Protokoll der Sitzung vom 30.09.2010

(Beifall beim Bündnis 90/Die Grünen und bei der SPD)

Anders kann ich es mir nicht erklären, dass sich der CSU-Bundesbauminister und mit ihm die schwarzgelbe Bundesregierung mit Siebenmeilenstiefeln aus der Wohnungsbaupolitik verabschiedet. Mit der beabsichtigten Kürzung der Städtebauförderungsmittel setzt Herr Ramsauer die Zukunft der Städte aufs Spiel. Bremen würde damit jährlich nur noch 1,5 statt 3 Millionen Euro an Bundesfinanzmitteln erhalten. Da diese Mittel zu zwei Dritteln mit Landes- und Kommunalmitteln gegenfinanziert werden, entstünde Bremen ein Verlust an Investitionen in Höhe von 4,5 Millionen Euro. Meine Damen und Herren, Städtebauförderungsmittel sind kein „nice to have“.

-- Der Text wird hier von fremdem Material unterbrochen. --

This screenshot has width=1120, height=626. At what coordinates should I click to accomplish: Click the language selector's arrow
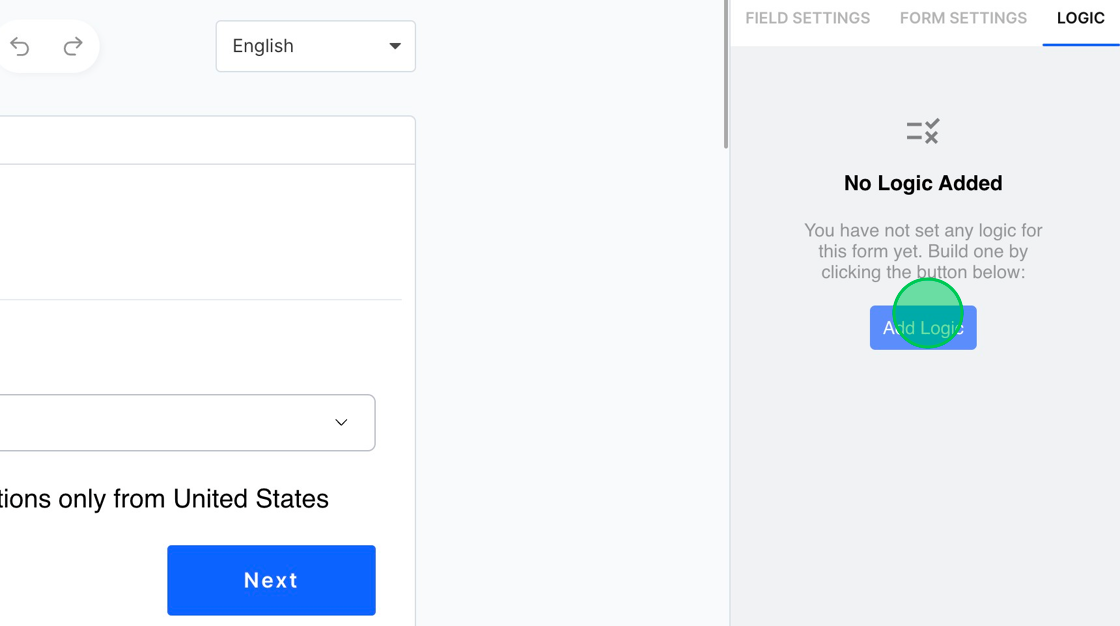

(Beifall beim Bündnis 90/Die Grünen und bei der SPD)

Im Gegenteil! Sie sind in Bremen und besonders in Bremerhaven unverzichtbar, um strukturelle und so––––––– *) Von der Rednerin nicht überprüft.

ziale Probleme in innerstädtischen Gebieten zu bewältigen. Der Protest dagegen ist zu Recht sehr groß. Die Bundesbauministerkonferenz hat sich in einer Sondersitzung einstimmig gegen die Kürzung ausgesprochen, und das ist schon bemerkenswert bei einem Gremium, bei dem Einstimmigkeiten eine Rarität sind. Offensichtlich wissen es die Landesbauminister besser als Herr Ramsauer, welche enormen dramatischen Einschnitte die Kürzungen in die Städtebau- und Wohnungsbaupolitik zur Folge hätten. Genauso sehen es auch der Deutsche Städtetag, der Bundesverband der Wohnungswirtschaft, die Handwerkskammern, aber auch die Menschen vor Ort. Sie wissen genau, wie wertvoll diese Mittel für die Beseitigung städtebaulicher Missstände, für den sozialen Zusammenhalt in benachteiligten Stadtgebieten und für die Sicherung von Arbeitsplätzen sind. Das lokale Handwerk und das Baugewerbe profitieren von diesen Mitteln. Eine Kürzung vernichtet Arbeitsplätze im großen Umfang, und betroffen wären vor allem Stadtteile mit besonderem Förderbedarf. Wer wie die schwarz-gelbe Bundesregierung die Hand anlegt an die Städtebauförderung, dokumentiert damit, dass ihr die Probleme der Städte gleichgültig sind.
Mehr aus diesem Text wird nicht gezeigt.